**LISTA DE TAREFAS:**
A: Resuma em duas frases o trecho sobre o caso do jovem conhecido como “Campinha”.
B: Digite novamente a parte do trecho sobre o caso “Campinha” que fica entre "Um dos jovens" e "os 21 anos.", incluindo essas palavras.

**TRECHO DO TEXTO:**
************
Um dos jovens mantidos internos no local ficou conhecido no país como “Campinha”. Em 2003, ele e quatro adultos sequestraram e mataram o casal de estudantes Liana Friedenbach e Felipe Caffé, que acampavam na cidade paulista de Embu-Guaçu. O caso teve ampla repercussão na mídia. O jovem cumpriu três anos de medida socioeducativa, pena máxima prevista no Estatuto da Criança e do Adolescente (ECA) e às vésperas de ser liberado sua pena foi convertida em medida protetiva de tratamento psiquiátrico com contenção. Assim, a Justiça o manteve internado até os 21 anos.

Próximo ao fim da segunda medida protetiva, o Ministério Público de São Paulo entrou com um pedido de interdição civil e internação hospitalar compulsória, no Fórum de Embu-Guaçu, que foi acatado. Assim, o jovem foi transferido em 2007 para a Unidade Experimental de Saúde. Em maio deste ano completará 10 anos que o jovem está preso sem cumprir pena ou receber tratamento médico.

“O juiz o mantém interno mais por medo da reação dos aparelhos midiáticos”, diz Adolpho. “Toda essa conduta reforça que a unidade foi criada para dar uma resposta social. Sempre houve crimes que impactaram a sociedade. O estado tem gastado bastante dinheiro para manter essa prisão e crimes graves continuam ocorrendo, mas ainda de forma inexpressiva do ponto de vista percentual.”
************
**DADOS FORNECIDOS:**
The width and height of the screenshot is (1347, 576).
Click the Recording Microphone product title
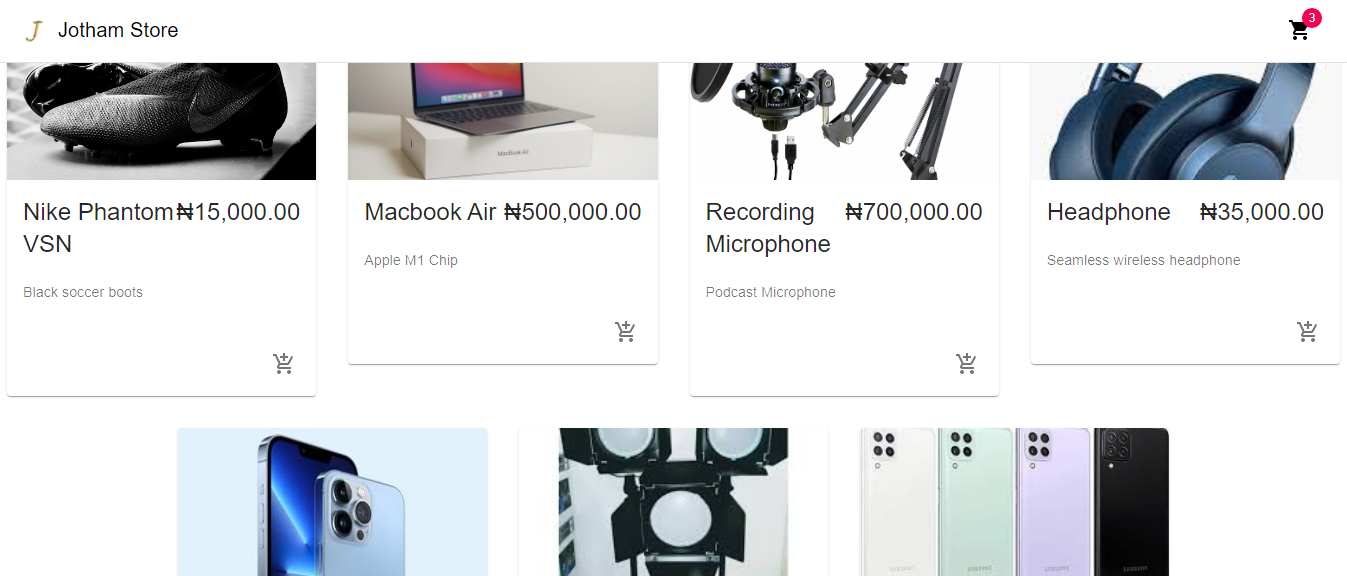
************
**RESPOSTAS DAS TAREFAS:**
A: Em 2003, o jovem conhecido como “Campinha” e quatro adultos sequestraram e mataram o casal de estudantes Liana Friedenbach e Felipe Caffé em Embu-Guaçu. Ele cumpriu três anos de medida socioeducativa, que depois virou tratamento psiquiátrico com contenção, e em 2007, a pedido do Ministério Público de São Paulo, foi levado para a Unidade Experimental de Saúde, onde em maio completará 10 anos preso sem cumprir pena nem receber tratamento médico.

B:
Um dos jovens mantidos internos no local ficou conhecido no país como “Campinha”. Em 2003, ele e quatro adultos sequestraram e mataram o casal de estudantes Liana Friedenbach e Felipe Caffé, que acampavam na cidade paulista de Embu-Guaçu. O caso teve ampla repercussão na mídia. O jovem cumpriu três anos de medida socioeducativa, pena máxima prevista no Estatuto da Criança e do Adolescente (ECA) e às vésperas de ser liberado sua pena foi convertida em medida protetiva de tratamento psiquiátrico com contenção. Assim, a Justiça o manteve internado até os 21 anos.